Feeling like an Octopus as a Speaker

“Anjali your voice, tone, pace, pitch, dramatics can improve.”

Over the last 3 weeks, I have purposely put myself in a situation where I knew I would get honest feedback on my speaking abilities. I have never been a believer of tone, voice, pitch and dramatics ( excluding pace, which I think is important to manage).

My argument has always been speaking authentically doesn’t require a change from what we originally are unless there is something fundamentally wrong with our original style. I personally feel claustrophobic under pressures of changing who I really am. Keeping several things in mind whilst delivering a message that I am passionate about makes me feel nothing short of an octopus whose tentacles are going in all directions.

Of course, you have to change things that prohibit you from being your best but changing yourself entirely should not be the ask.

I find it hard when people say be authentic but add dramatics. This uncertainty led me to research the colossal judgment that awaits women speakers mostly.

*There has been lots of prejudice about women’s voices,” says Anne Karpf, a sociologist and the author of The Human Voice: The Story of a Remarkable Talent. In the world of broadcasting, for example, “there have been a vast variety of reasons put forward over time to exclude women from the airwaves”. These range from the Daily Express saying in 1928 that listeners felt women’s voices were monotonous to the Sunday Dispatch saying in 1945 that women were too emotive in their delivery. From too little personality in their voices to not enough, women can’t win.

 On the landmark 1963 civil rights march on Washington, black female activists were given no opportunity by organisers to address the crowd; no woman was trusted to read the television news as a regular long-term newsreader on a national programme in the UK until Angela Rippon caused a sensation in 1975.

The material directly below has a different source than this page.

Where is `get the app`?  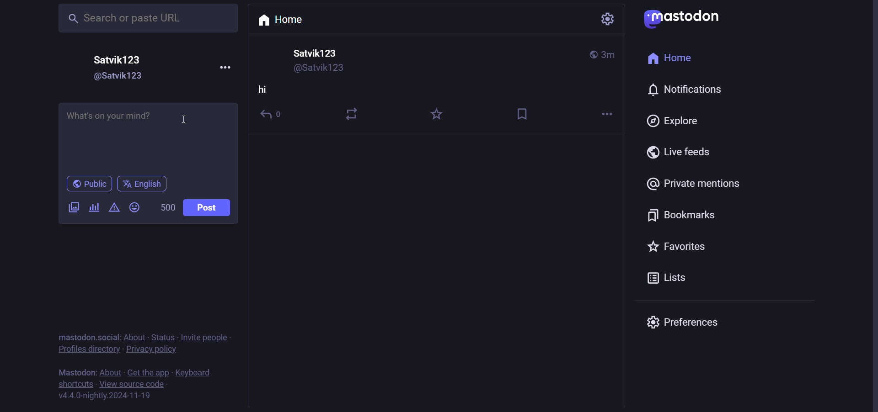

As I am writing this article I am thinking of what my father told me when I was growing up. His words, ” when a girl speaks, it should feel like rose petals are dropping.” I think we assume that whatever is soft and gentle cannot have authority. And that assumption or societal pressure leads us to focus on softly and gently at the cost of loosing authority. You can be soft, gentle yet have authority.

Studies have shown that we perceive deep, resonant voices – such as those of Judi Dench or Mariella Frostrup – as attractive. However, in women, “that huskiness means they also sound very sexy, which undercuts the idea of authority”, Karpf says.

There has long been pressure on women in positions of authority to deepen their voices. Margaret Thatcher is thought to have taken voice lessons to lower hers, possibly further than her natural range easily allowed: in the latter part of her career, her voice sounded distinctly strained. “Women politicians have it very tough,” Karpf says. “If you look at Theresa May, she exhibits a phenomenon I call ‘tears in the voice’ – as if there’s something trapped in her throat – and it makes her uncomfortable to listen to.

My take is as long as my voice conveys what I want to say and people understand, that is what matters. Not whether the sound that comes out of my mouth is thin or high or girly.

This is what works for me and of course you have the right to choose what works for you.